Exercise:
Rewrite the stretch of the items from their start through the line containing "pos(64,639)", including the requests, and adjust every coordinate in the answers by -44. Omit the pictures.

Stored data:
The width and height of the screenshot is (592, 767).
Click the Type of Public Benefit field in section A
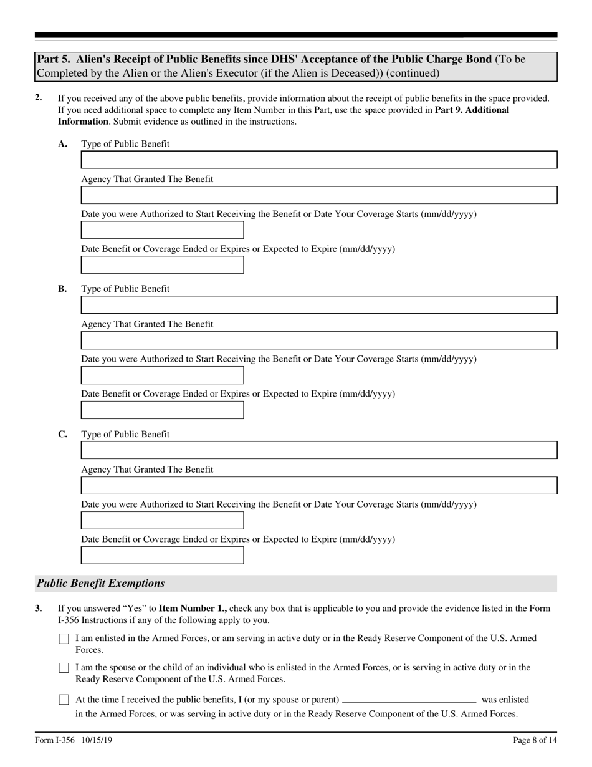pos(319,160)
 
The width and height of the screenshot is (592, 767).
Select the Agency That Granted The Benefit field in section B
pos(319,340)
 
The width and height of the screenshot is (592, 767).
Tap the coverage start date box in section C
pos(162,520)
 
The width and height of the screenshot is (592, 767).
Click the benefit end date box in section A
pos(162,265)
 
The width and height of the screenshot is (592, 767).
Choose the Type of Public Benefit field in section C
pos(319,450)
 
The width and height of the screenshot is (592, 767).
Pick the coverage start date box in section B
pos(162,375)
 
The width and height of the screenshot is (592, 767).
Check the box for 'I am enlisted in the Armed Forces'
pos(64,639)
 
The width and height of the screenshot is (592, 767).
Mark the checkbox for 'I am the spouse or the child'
pos(64,668)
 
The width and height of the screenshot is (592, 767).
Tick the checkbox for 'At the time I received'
pos(64,700)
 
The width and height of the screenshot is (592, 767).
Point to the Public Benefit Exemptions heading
pos(101,584)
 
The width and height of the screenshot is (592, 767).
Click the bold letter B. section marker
pos(62,289)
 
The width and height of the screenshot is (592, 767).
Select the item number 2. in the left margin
pos(39,98)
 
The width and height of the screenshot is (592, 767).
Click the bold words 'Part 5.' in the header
pos(54,60)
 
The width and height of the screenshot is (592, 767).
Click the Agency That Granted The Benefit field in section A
pos(319,195)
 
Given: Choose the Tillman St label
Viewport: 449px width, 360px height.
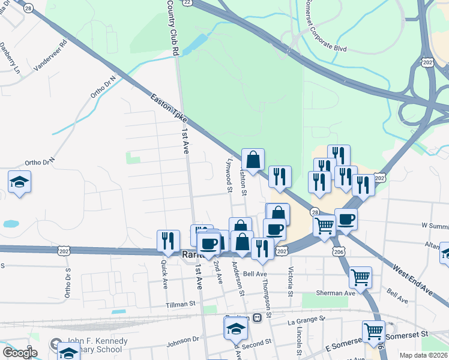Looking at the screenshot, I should pyautogui.click(x=181, y=305).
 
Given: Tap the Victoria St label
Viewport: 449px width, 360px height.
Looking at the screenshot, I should pyautogui.click(x=291, y=281).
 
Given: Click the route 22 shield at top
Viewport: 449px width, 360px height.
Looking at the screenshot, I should pyautogui.click(x=188, y=2).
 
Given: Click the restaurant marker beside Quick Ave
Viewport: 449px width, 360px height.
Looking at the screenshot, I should pyautogui.click(x=168, y=240).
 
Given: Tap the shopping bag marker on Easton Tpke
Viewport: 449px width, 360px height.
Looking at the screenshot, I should pyautogui.click(x=253, y=160).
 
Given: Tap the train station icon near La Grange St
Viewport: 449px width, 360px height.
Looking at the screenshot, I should pyautogui.click(x=256, y=318).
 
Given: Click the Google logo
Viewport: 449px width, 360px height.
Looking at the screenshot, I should pyautogui.click(x=19, y=353).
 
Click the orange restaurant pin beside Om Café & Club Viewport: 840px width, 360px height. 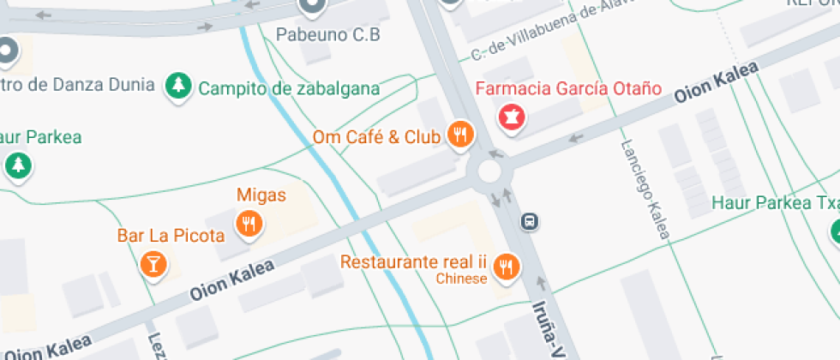460,134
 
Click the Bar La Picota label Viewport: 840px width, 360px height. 171,235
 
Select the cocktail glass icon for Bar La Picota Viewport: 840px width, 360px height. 153,263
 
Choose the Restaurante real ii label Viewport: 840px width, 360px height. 413,261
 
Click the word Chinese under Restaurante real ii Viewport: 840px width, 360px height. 461,279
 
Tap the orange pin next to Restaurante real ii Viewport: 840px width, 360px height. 507,267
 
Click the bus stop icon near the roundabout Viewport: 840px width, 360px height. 531,222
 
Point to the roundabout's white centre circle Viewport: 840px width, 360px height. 489,171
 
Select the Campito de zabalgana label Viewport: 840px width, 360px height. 289,88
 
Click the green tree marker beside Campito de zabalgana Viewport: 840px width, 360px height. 177,85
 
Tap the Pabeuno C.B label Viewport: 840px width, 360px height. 327,35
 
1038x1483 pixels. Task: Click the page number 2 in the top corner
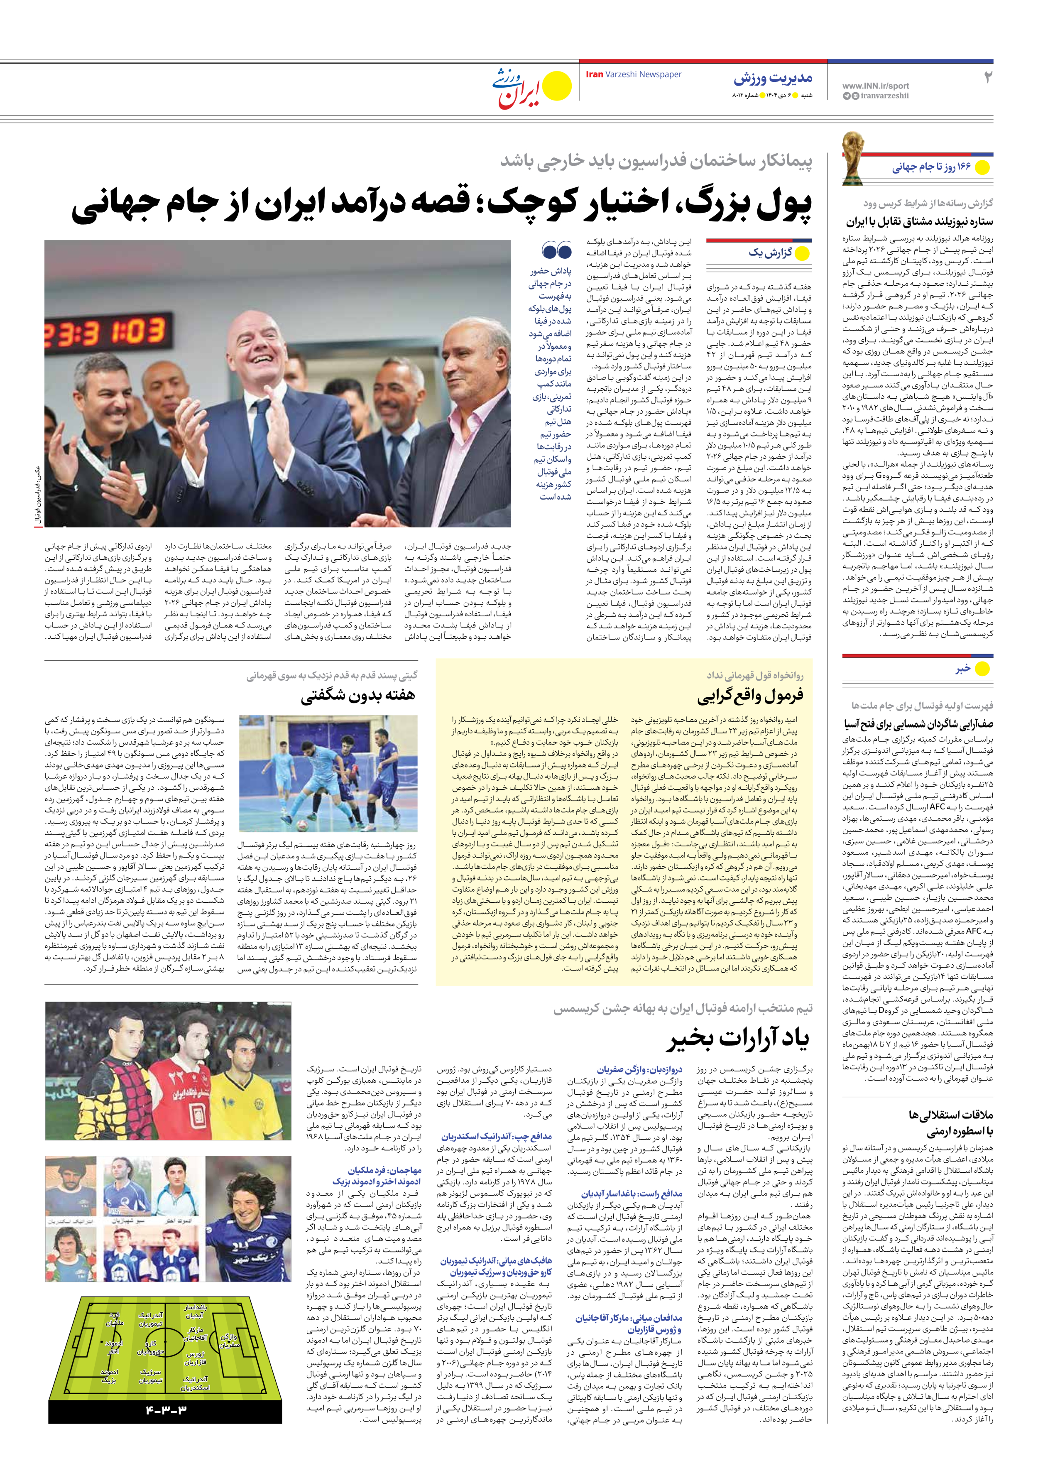tap(987, 78)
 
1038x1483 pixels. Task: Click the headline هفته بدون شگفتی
tap(357, 696)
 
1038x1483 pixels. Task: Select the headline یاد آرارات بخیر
tap(738, 1039)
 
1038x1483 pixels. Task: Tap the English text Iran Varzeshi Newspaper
tap(633, 74)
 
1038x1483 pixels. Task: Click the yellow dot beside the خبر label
tap(982, 669)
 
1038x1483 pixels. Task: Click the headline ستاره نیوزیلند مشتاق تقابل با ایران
tap(920, 221)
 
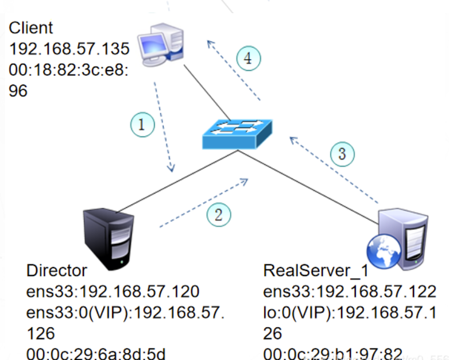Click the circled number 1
(142, 124)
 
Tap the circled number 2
(218, 214)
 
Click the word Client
(31, 28)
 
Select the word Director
(57, 270)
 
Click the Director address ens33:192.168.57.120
(113, 292)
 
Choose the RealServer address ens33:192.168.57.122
(349, 292)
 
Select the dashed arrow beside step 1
(163, 126)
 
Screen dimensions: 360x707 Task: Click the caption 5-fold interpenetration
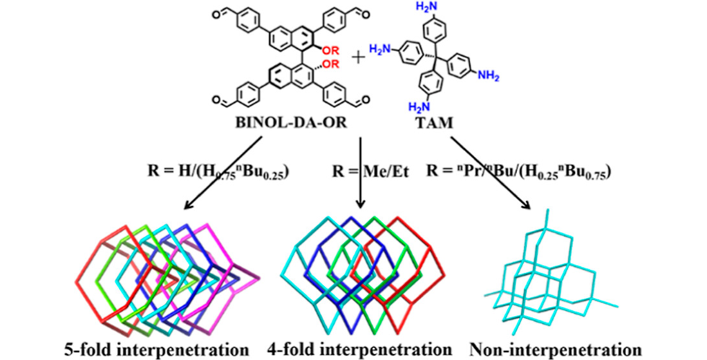click(157, 349)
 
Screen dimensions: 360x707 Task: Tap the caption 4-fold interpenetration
click(360, 349)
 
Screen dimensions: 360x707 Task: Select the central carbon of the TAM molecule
click(433, 57)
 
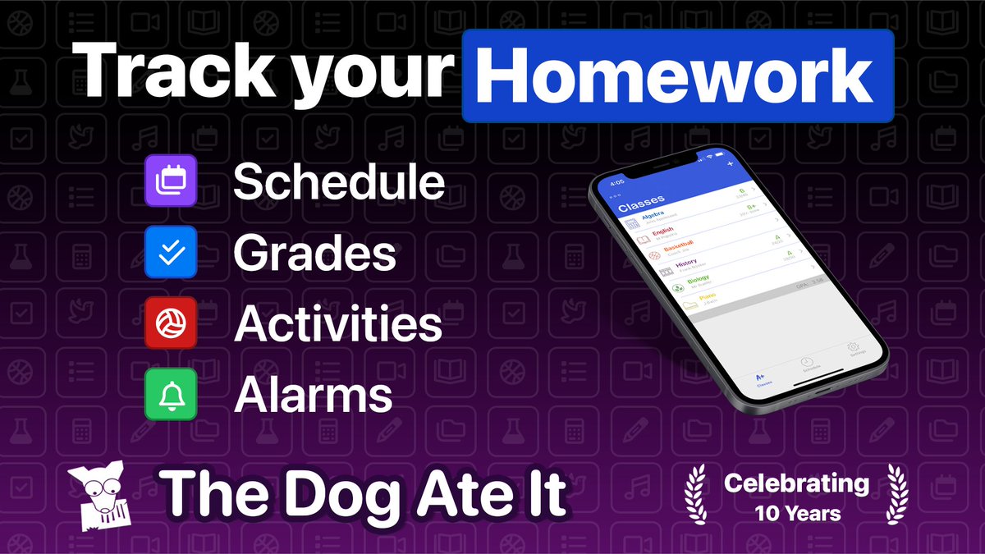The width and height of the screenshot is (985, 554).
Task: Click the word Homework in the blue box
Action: point(677,76)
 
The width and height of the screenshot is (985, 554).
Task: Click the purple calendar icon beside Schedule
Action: point(171,181)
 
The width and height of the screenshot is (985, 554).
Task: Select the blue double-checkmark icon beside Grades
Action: point(171,252)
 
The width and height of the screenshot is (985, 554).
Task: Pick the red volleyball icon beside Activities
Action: point(171,323)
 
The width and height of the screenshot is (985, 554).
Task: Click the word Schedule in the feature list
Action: point(339,182)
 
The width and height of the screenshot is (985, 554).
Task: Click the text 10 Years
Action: point(798,514)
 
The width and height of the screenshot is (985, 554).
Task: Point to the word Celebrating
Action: point(796,483)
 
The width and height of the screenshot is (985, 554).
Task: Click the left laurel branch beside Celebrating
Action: point(696,495)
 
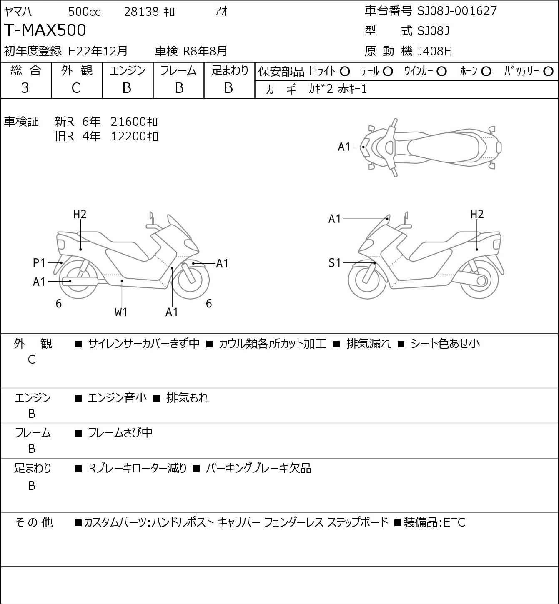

Finished task:
The width and height of the screenshot is (592, 767).
Click the Type of Public Benefit field in section A
pos(275,116)
 
The width and height of the screenshot is (592, 767).
Select the Agency That Granted The Benefit field in section B
pos(275,296)
 
The width and height of the screenshot is (592, 767).
Tap the coverage start date box in section C
pos(118,476)
 
The width and height of the screenshot is (592, 767).
Click the benefit end date box in section A
pos(118,221)
 
The width and height of the screenshot is (592, 767).
Choose the Type of Public Benefit field in section C
pos(275,406)
 
The width and height of the screenshot is (592, 767).
Pick the coverage start date box in section B
pos(118,331)
 
The width and height of the screenshot is (592, 767).
Check the box for 'I am enlisted in the Armed Forces'
pos(20,595)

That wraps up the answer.